Reviewing

Short lived branches enable fast reviews. There is little code to review and the reviewer has enough time to think the proposed changes through. If reviewer ask for changes then they can be easily introduced because there is not much code to change. It requires less mental capacity to write the code and to review it. There is more attention to naming and details. The beneficiary here is the quality of code and overall readability.

And if the taken approach is for some reason suboptimal, it is easy to discard it and start from scratch. Ideally the approach should be discussed upfront, but that is not always the case. Developers are very often attached to their code, especially if a lot of effort was put into it. The more effort the more attachment. It is less painful to throw away 1 day of work rather than more days of work.
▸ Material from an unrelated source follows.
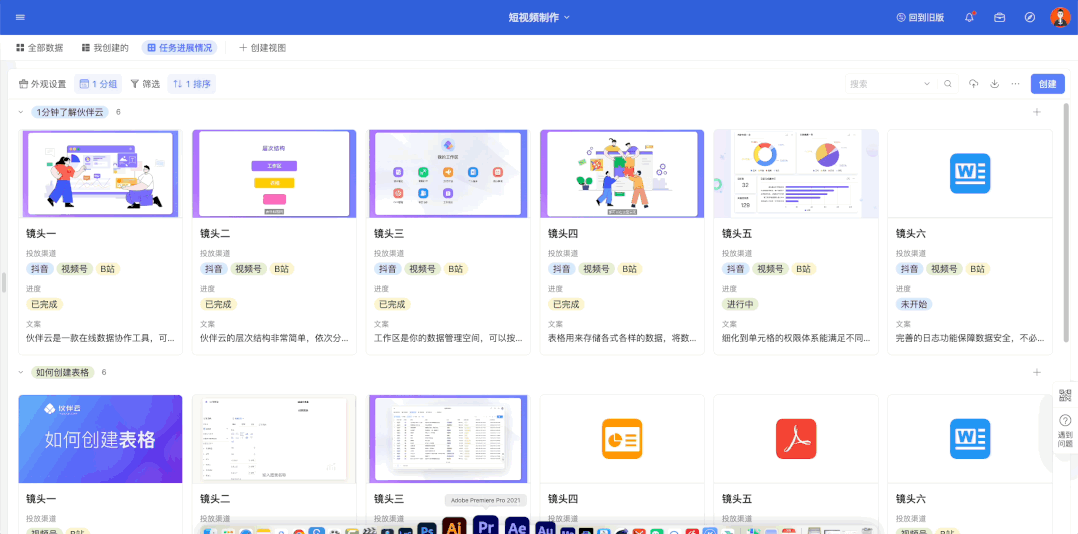The height and width of the screenshot is (534, 1078).
Task: Click the compass explore icon in the header
Action: 1029,17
If the task at hand grows unexpectedly then more time is needed to spend on a single branch. It’s worth considering splitting the task into smaller ones, smaller branches. Splitting tasks into smaller pieces is one of the most important skills engineers (and not only) should learn. This is probably a topic for another post.

Testing

Testing changes introduced by short lived branches is quick as well. Mainly because there are few functional changes. It is easy to explain the context and present the change to QA.

Deploying

Short branches are easy to deploy, especially when frequent deployments are possible. Introduced bugs are easy to spot, simply because the deployed change is small. Correlation between deployment and new errors can be easily observed. This a clear signal to roll back the release, effectively shortening time to recovery.

Conclusion

Based on experience, my preferred amount of time spent on a single branch is up to 2 days. The actors in this process, author, reviewer and QA are very productive. Adding feature flags to the mix makes the entire system easy to understand and follow.